TASK> For the listing below, return the line containing "Task: Switch to the Giá Theo 3 Tháng tab", the line containing "Click the wheelchair Assentos Especiais icon", and all lines in between, exactly as written and nothing else.

SUPPLIED RECORDS>
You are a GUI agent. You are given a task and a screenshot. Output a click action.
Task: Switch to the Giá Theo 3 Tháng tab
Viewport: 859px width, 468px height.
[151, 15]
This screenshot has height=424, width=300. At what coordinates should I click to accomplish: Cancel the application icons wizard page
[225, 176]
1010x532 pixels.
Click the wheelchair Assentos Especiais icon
...
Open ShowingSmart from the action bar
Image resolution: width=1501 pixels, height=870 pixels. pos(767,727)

EXERCISE SOLUTION>
Task: Switch to the Giá Theo 3 Tháng tab
Viewport: 859px width, 468px height.
[151, 15]
This screenshot has height=424, width=300. At what coordinates should I click to accomplish: Cancel the application icons wizard page
[225, 176]
1010x532 pixels.
Click the wheelchair Assentos Especiais icon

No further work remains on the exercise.